I know a counsellor who has worked with Ecstasy during sessions with her patients, and she reported it to be what she considers to be a very successful session where a lot of time was saved building trust, adn the person was able to speak about stuff he/she had had trouble even admitting to for years. I don't know this woman too well, but I would think that, given that certain drugs have been used in the past as adjacents to therapy, with positive results, I would not write it off all together, though obviously it's not for everyone.
It's a risk. Some risks help people to grow beyond where they were, and other risks don't work out the way you hoped they would.
I've taken Ecstacy before, in my party days, and I had a blast. it was really fun, adn not just enhancing of sex, but it reminds us of how happy we can be...the potential for being happy which so many people are too miserable to even remember how it felt to be happy. After a while though it does feel like "why do I need to take a pill to be happy? Isn't that something I am supposed to be able to be without a pill?" And it's true. People rely on pills for "fixing" them too much these days.
I don't agree with taking them all the time, because I've seen people who just take them every weekend for years, and they literally don't know how to have fun without them...which is sad really. It also changes their brain chemistry so that even though they are happy for a tiem, the amount of serotonin they go through winds up leaving their brain basiclaly starving of the stuff and dependent on a pill to provide what they 'should' be able to produce on their own but their brain has forgotten how to.
In the context of therapy though, I think whatever works for the individual.

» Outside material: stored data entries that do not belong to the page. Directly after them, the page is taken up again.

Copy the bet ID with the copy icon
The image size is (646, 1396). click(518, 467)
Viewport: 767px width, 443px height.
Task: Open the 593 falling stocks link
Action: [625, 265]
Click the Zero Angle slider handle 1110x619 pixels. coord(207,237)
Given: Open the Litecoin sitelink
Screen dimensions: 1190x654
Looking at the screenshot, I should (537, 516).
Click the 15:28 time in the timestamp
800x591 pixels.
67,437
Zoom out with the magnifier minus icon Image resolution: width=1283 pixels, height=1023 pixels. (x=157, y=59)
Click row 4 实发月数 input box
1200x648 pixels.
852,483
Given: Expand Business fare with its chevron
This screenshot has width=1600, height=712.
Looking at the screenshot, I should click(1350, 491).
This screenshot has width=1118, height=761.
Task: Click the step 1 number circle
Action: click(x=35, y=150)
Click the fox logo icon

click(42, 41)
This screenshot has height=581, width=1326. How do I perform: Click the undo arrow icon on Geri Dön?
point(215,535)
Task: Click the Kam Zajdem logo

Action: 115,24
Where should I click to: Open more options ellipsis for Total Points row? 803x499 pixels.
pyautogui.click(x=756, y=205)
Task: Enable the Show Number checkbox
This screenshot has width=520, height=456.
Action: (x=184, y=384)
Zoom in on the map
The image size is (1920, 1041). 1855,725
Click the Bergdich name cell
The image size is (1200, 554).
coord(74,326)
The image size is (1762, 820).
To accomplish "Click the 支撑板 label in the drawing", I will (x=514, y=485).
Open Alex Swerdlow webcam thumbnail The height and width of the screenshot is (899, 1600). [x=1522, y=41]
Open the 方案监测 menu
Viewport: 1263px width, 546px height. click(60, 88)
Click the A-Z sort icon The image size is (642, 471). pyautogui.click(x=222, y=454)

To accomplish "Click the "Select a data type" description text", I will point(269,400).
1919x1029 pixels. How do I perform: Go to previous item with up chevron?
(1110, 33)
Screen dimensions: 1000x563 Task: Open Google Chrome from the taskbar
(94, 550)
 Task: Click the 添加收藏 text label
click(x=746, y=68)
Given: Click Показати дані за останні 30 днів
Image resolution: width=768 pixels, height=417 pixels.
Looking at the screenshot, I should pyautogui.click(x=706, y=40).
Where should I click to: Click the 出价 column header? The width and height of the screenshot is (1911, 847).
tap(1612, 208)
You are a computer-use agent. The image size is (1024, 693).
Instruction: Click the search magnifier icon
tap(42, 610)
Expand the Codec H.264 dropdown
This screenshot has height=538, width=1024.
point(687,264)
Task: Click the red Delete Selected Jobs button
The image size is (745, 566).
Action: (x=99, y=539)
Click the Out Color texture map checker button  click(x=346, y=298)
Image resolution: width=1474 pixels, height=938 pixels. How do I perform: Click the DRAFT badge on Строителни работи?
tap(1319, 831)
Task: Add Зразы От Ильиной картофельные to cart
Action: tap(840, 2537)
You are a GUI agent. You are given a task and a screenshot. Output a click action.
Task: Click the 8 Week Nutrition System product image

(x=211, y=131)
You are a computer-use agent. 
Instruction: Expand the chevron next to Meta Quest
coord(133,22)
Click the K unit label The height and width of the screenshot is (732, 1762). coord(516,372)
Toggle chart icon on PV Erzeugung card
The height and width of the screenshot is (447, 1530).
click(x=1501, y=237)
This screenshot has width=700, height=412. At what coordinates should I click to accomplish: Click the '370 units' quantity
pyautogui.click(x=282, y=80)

I've known people, friends of my brothers who grew up in very violent households and never knew how to communicate in anyt other way except with their fists and violence, and after taking E's for a few years with their friends, they were able to discover their own insight into themselves and that they can actually learn new ways of communicating that don't involve hurting other people...so, when I hear stories like that, how can I not support the fact that E's do help people...if they are taken infrequently and with the intent to heal, I cannot see how this would be a bad thing.